[What you will do] Please return all of the data exactly as written.

[Information shown]
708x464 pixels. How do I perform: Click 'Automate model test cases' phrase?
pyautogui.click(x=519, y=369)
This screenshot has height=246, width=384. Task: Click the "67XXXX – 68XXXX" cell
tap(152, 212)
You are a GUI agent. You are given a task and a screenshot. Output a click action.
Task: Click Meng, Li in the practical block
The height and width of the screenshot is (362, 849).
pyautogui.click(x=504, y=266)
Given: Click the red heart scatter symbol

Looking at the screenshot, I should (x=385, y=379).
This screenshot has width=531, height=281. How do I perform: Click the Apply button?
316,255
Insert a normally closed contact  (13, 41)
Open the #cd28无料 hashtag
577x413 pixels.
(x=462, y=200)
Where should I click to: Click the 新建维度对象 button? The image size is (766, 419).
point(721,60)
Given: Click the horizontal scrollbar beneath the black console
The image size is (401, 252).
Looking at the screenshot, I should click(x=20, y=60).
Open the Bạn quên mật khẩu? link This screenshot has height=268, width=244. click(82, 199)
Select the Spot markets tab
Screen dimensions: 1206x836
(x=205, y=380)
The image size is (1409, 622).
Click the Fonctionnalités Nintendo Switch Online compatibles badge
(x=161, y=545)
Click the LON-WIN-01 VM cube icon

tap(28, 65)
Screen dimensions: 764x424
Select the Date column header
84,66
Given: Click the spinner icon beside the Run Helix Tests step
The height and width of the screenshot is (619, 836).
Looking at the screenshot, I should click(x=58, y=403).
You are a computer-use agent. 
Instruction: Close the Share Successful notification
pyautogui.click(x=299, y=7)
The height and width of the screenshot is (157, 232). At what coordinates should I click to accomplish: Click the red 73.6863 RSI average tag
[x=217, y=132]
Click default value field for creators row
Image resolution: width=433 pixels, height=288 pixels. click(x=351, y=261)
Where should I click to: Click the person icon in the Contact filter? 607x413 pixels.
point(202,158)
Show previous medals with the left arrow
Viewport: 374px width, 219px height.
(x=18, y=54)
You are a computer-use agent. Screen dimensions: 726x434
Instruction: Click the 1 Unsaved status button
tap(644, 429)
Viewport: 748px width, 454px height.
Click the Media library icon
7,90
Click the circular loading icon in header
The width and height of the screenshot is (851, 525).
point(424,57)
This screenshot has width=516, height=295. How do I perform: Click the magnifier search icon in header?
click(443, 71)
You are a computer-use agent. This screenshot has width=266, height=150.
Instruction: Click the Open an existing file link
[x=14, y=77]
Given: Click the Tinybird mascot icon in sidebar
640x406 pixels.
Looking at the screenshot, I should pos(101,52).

[Solution to the problem]
708x464 pixels. How do I perform: Click 'Automate model test cases' phrase?
pyautogui.click(x=519, y=369)
This screenshot has height=246, width=384. Task: Click the "67XXXX – 68XXXX" cell
tap(152, 212)
You are a GUI agent. You are given a task and a screenshot. Output a click action.
Task: Click Meng, Li in the practical block
The height and width of the screenshot is (362, 849).
pyautogui.click(x=504, y=266)
Given: Click the red heart scatter symbol

Looking at the screenshot, I should (x=385, y=379).
This screenshot has width=531, height=281. How do I perform: Click the Apply button?
316,255
Insert a normally closed contact  (13, 41)
Open the #cd28无料 hashtag
577x413 pixels.
(x=462, y=200)
Where should I click to: Click the 新建维度对象 button? The image size is (766, 419).
point(721,60)
Given: Click the horizontal scrollbar beneath the black console
The image size is (401, 252).
Looking at the screenshot, I should click(x=20, y=60).
Open the Bạn quên mật khẩu? link This screenshot has height=268, width=244. click(82, 199)
Select the Spot markets tab
Screen dimensions: 1206x836
(x=205, y=380)
The image size is (1409, 622).
Click the Fonctionnalités Nintendo Switch Online compatibles badge
(x=161, y=545)
Click the LON-WIN-01 VM cube icon

tap(28, 65)
Screen dimensions: 764x424
Select the Date column header
84,66
Given: Click the spinner icon beside the Run Helix Tests step
The height and width of the screenshot is (619, 836).
Looking at the screenshot, I should click(x=58, y=403).
You are a computer-use agent. 
Instruction: Close the Share Successful notification
pyautogui.click(x=299, y=7)
The height and width of the screenshot is (157, 232). At what coordinates should I click to accomplish: Click the red 73.6863 RSI average tag
[x=217, y=132]
Click default value field for creators row
Image resolution: width=433 pixels, height=288 pixels. click(x=351, y=261)
Where should I click to: Click the person icon in the Contact filter? 607x413 pixels.
point(202,158)
Show previous medals with the left arrow
Viewport: 374px width, 219px height.
(x=18, y=54)
You are a computer-use agent. Screen dimensions: 726x434
Instruction: Click the 1 Unsaved status button
tap(644, 429)
Viewport: 748px width, 454px height.
Click the Media library icon
7,90
Click the circular loading icon in header
The width and height of the screenshot is (851, 525).
point(424,57)
This screenshot has width=516, height=295. How do I perform: Click the magnifier search icon in header?
click(443, 71)
You are a computer-use agent. This screenshot has width=266, height=150.
Instruction: Click the Open an existing file link
[x=14, y=77]
Given: Click the Tinybird mascot icon in sidebar
640x406 pixels.
Looking at the screenshot, I should pos(101,52).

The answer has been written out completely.